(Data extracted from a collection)
----------------------------------------

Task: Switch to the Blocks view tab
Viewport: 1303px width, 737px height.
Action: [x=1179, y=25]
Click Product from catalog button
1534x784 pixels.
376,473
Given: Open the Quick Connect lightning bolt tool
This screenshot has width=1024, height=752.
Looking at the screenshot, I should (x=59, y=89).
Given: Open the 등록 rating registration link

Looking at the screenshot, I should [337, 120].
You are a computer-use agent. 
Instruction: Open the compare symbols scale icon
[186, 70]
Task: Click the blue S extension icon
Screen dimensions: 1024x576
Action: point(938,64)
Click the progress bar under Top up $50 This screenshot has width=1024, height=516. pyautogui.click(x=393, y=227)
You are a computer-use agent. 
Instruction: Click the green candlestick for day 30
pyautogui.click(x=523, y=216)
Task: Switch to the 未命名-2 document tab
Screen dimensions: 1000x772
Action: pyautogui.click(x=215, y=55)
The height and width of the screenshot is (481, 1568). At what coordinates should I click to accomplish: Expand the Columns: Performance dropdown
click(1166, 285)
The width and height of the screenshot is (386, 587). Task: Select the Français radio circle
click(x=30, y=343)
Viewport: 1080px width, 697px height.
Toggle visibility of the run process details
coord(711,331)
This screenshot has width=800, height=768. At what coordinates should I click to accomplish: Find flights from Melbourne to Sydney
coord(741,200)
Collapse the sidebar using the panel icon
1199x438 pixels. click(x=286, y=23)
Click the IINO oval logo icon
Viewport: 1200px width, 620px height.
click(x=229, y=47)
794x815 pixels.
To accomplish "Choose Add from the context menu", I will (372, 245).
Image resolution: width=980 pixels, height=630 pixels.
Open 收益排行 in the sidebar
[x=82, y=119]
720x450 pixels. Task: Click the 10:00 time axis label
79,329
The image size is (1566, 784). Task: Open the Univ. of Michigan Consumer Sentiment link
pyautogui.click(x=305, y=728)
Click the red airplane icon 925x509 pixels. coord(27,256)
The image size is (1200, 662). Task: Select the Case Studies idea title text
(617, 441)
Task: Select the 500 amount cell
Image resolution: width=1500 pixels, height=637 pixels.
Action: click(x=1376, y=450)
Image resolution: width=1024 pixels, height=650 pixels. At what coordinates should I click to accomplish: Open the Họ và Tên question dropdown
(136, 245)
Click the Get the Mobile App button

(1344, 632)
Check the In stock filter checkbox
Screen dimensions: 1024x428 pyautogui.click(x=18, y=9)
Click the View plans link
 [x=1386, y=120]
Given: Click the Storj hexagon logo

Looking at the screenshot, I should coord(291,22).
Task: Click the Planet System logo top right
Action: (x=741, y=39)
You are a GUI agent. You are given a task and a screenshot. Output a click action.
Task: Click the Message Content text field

----------------------------------------

TO DO =
Please copy each line of the records above in which the word "Switch" can be found.

RESULT FOR THIS EXERCISE =
Task: Switch to the Blocks view tab
Task: Switch to the 未命名-2 document tab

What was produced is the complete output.